日本政府は本日、韓国産輸入ヒラメの寄生虫検査サンプル数を、輸入数量の20%から40%に引き上げることを発表しました。ただ、今回の措置は、あくまでも「サンプル数の引き上げ」であり、「輸入禁止措置」ではありません。何とも生ぬるい対応ですが、しかし、民主党政権下の2011年に導入された措置を少しずつ厳格化していること自体、良い兆候であることは間違いありません。

韓国産ヒラメの検査強化措置

日本政府がやっと少しずつ動き出しました。

平成31年度輸入食品等モニタリング計画の改正について(令和元年5月30日付 厚生労働省HPより)

夏の食中毒シーズンの到来にあたり、6月より、寄生虫のクドアによる食中毒が継続して発生している韓国産ヒラメなどを対象とする輸入鮮魚介類の検査を全国の検疫所で強化するため、本日、「平成31年度輸入食品等モニタリング計画」を改正したのでお知らせします。

遅まきながら本日、厚生労働省は韓国産のヒラメなどを対象とする検査の強化を打ち出しました。具体的には、韓国産ヒラメから「クドア」と呼ばれる寄生虫が発見されることが相次いでいることを受け、韓国産ヒラメのモニタリング検査を強化するというものです。

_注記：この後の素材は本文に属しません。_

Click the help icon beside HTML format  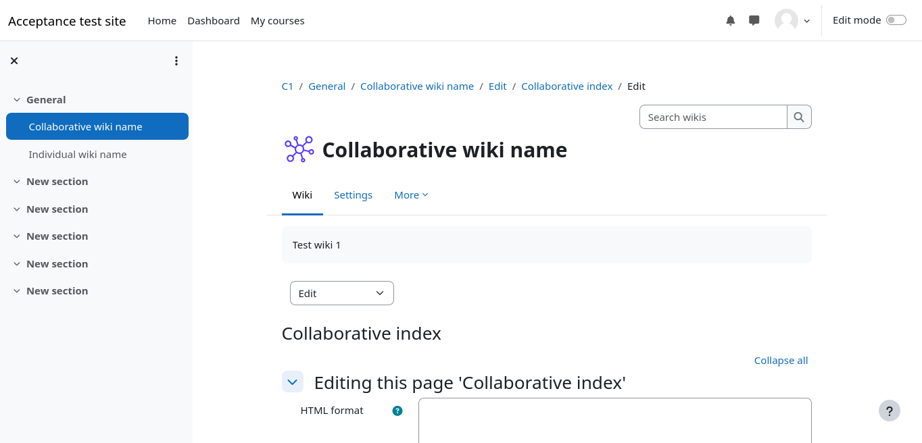pos(397,411)
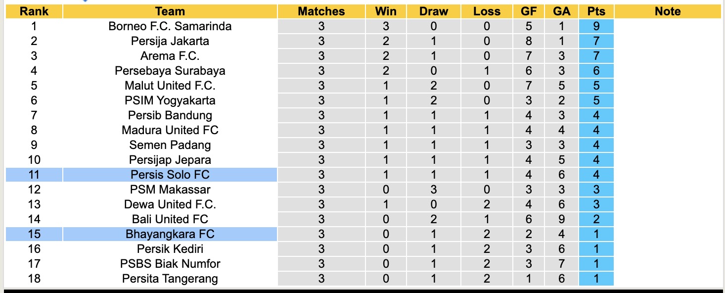This screenshot has width=725, height=293.
Task: Select the highlighted rank 15 cell
Action: pos(34,234)
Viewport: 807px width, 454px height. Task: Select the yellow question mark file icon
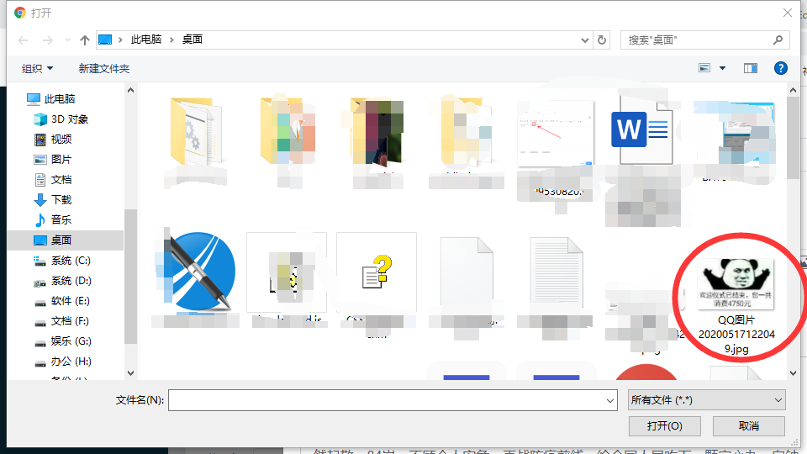point(377,272)
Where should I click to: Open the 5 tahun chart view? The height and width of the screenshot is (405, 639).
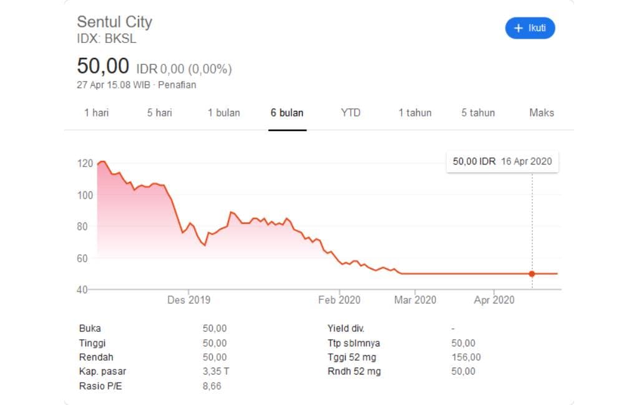[477, 113]
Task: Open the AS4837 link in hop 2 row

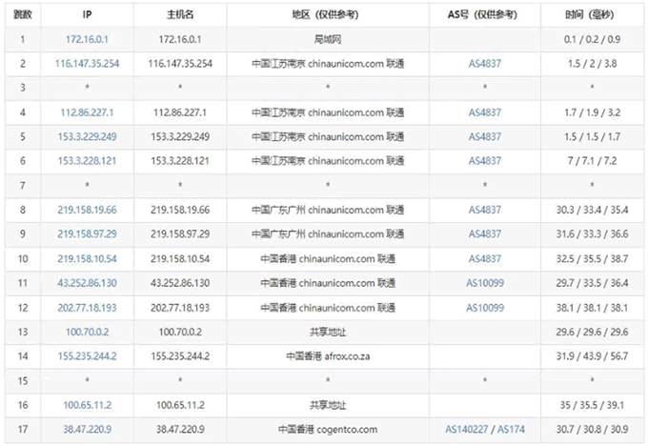Action: pos(484,63)
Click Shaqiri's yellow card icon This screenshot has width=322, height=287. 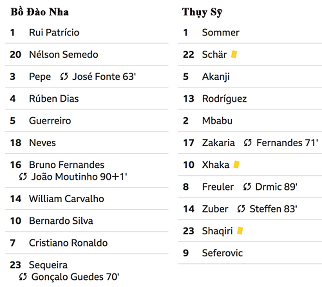(240, 231)
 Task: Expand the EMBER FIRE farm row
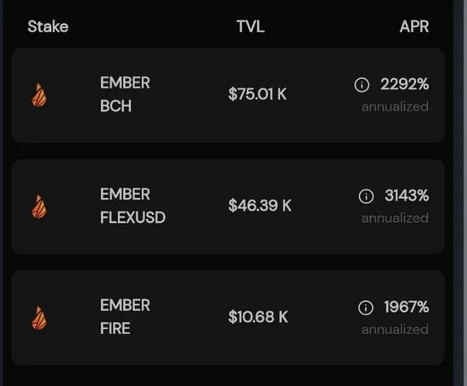pyautogui.click(x=228, y=318)
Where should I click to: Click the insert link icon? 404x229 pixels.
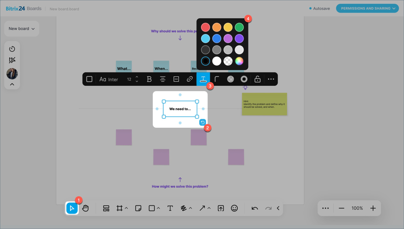190,79
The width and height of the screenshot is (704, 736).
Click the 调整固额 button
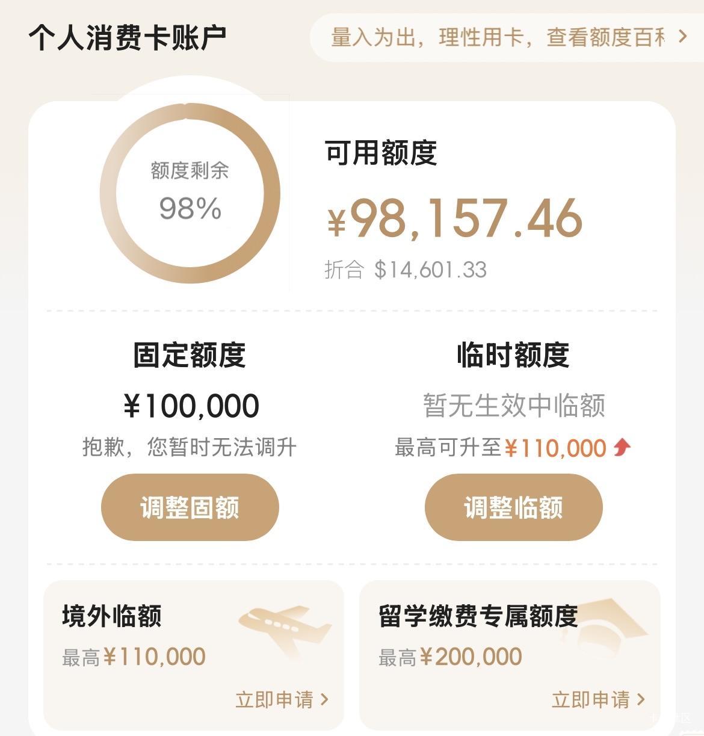click(190, 507)
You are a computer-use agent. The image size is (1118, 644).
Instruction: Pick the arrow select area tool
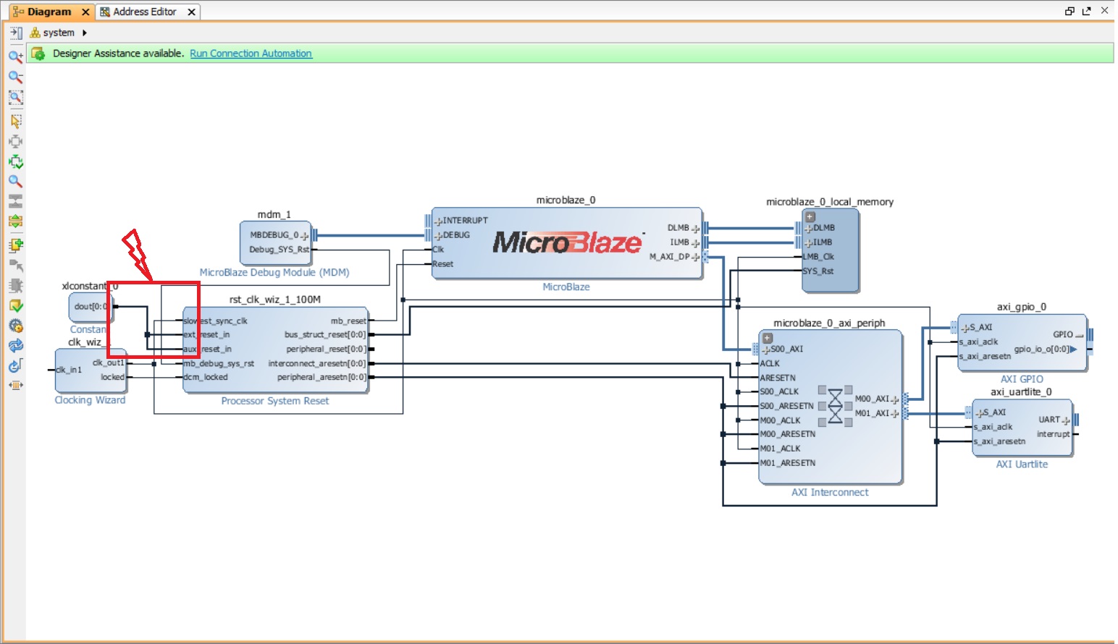(15, 121)
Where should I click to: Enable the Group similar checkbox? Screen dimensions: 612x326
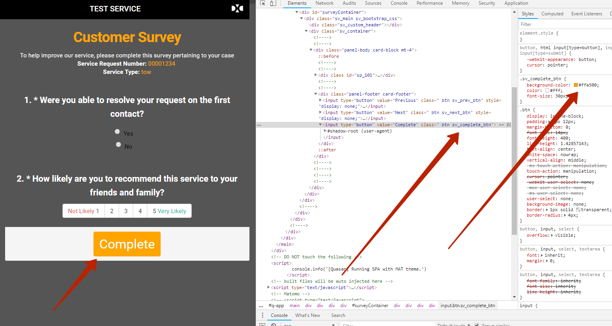(x=476, y=325)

ただし、今回の措置は「韓国産ヒラメの禁輸措置」ではありません。あくまでも検査のサンプル数を、従来は輸入届出の20%だったものを40%へと2倍に増やす、というだけのものであり、根本的な対策になっているとは言い切れません。

しかし、韓国産ヒラメの精密検査は民主党政権時代の2011年に全面免除されたという経緯があり(下記リンク参照)、この民主党政権時代の「負の遺産」が、また1つ、不十分ながら除去されたという点については素直に歓迎したいと思います。

日本政府が韓国産ヒラメの精密検査を免除、韓国は輸出拡大に期待(2011年10月4日 14時18分付 ライブドアニュースより【サーチナ配信記事】)

事実上の対抗措置?まさか!

ところで、今回のこの方針を巡っては、産経ニュースなど国内メディアが「韓国の輸入規制に対する事実上の対抗措置」だと報じています。

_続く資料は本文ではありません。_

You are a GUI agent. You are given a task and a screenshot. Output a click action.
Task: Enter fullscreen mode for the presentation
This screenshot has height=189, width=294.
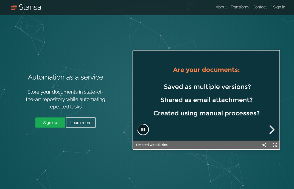275,145
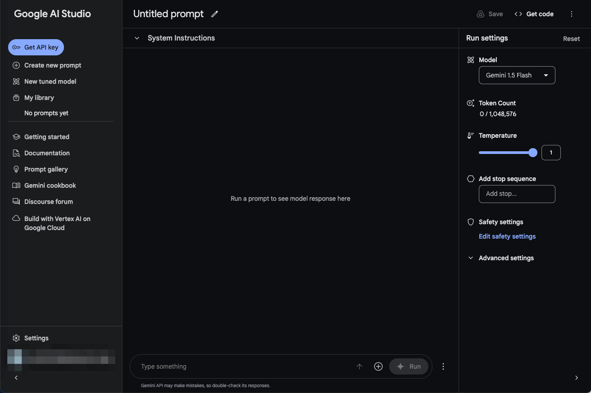591x393 pixels.
Task: Open My library in sidebar
Action: click(x=39, y=98)
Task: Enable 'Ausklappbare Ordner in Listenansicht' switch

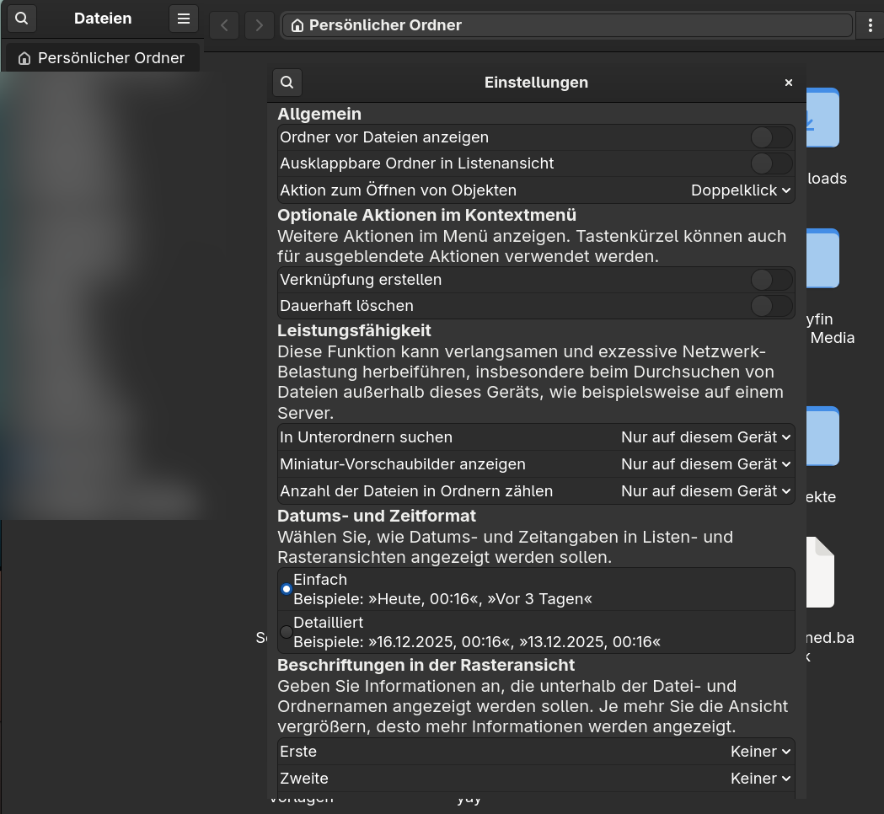Action: click(771, 163)
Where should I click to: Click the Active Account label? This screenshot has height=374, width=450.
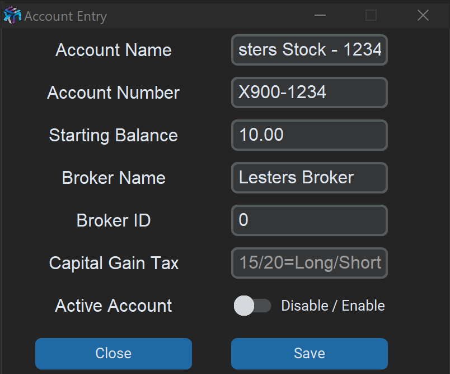pos(114,306)
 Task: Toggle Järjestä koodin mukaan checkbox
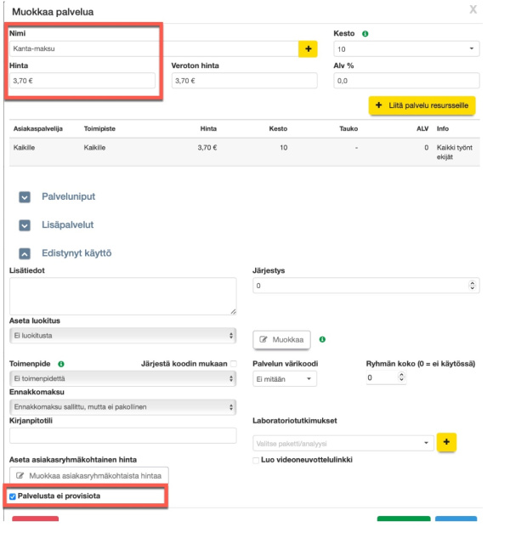click(x=233, y=364)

韓国産ヒラメなど検査強化 政府、輸入規制への対抗措置(2019.5.30 05:03付 産経ニュースより)

産経ニュースは「特定国の水産物輸入を規制強化するのは極めて異例」で、「韓国が福島など8件の水産物の輸入規制を続けていることを受けた、事実上の対抗措置」としています。

ただ、これを「対抗措置」と称するのであれば、実に生ぬるい対応です。なぜなら、韓国側は科学的根拠を欠いた輸入規制を取っているからです。よって、本当の「対抗措置」と言いたいのであれば、日本も韓国産ヒラメから寄生虫などが発見されていることを受け、「全面禁輸」を打ち出すべきでしょう。

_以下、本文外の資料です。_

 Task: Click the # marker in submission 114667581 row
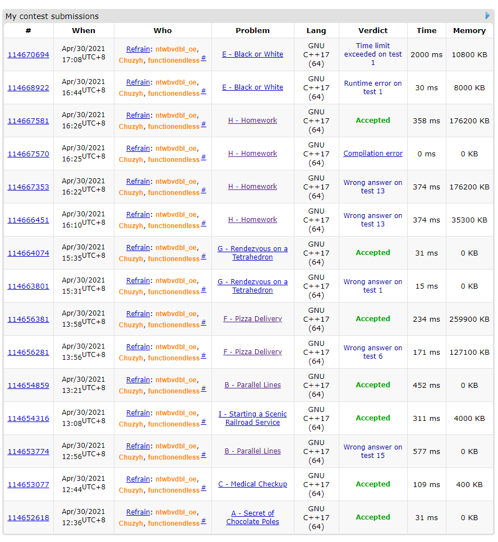click(204, 124)
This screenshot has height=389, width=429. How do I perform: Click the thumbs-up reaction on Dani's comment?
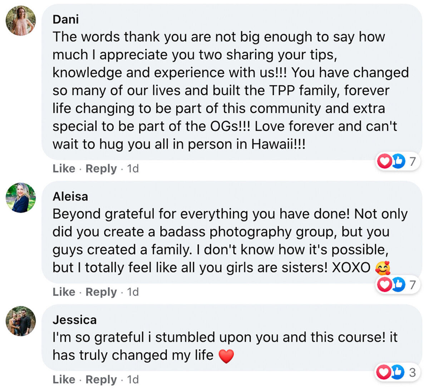pos(398,161)
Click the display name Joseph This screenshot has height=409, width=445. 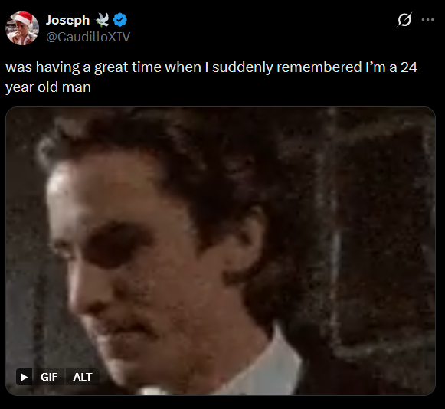[68, 20]
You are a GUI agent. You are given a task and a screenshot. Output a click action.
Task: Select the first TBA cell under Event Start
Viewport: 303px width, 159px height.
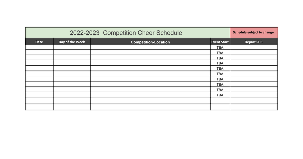point(220,47)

ただし、産経ニュースには次のようなくだりもあります。

いずれの水産物についても、残留農薬や加工、流通などで食品衛生法違反の可能性が高いと認められた場合には、全量検査も視野に入れる。今後の検査結果を踏まえ、検査率のさらなる引き上げも検討する。

この点については、おそらく、今後の韓国産食品の危険性を見ながらサンプル数を増やすのでしょう。

入国ビザなど、ほかの分野に及ぶのか?

ところで、安倍政権が発足してから今年で7年目に入りますが、なぜこの韓国産ヒラメなどの問題が今まで放置されていたのかが1つの疑問です。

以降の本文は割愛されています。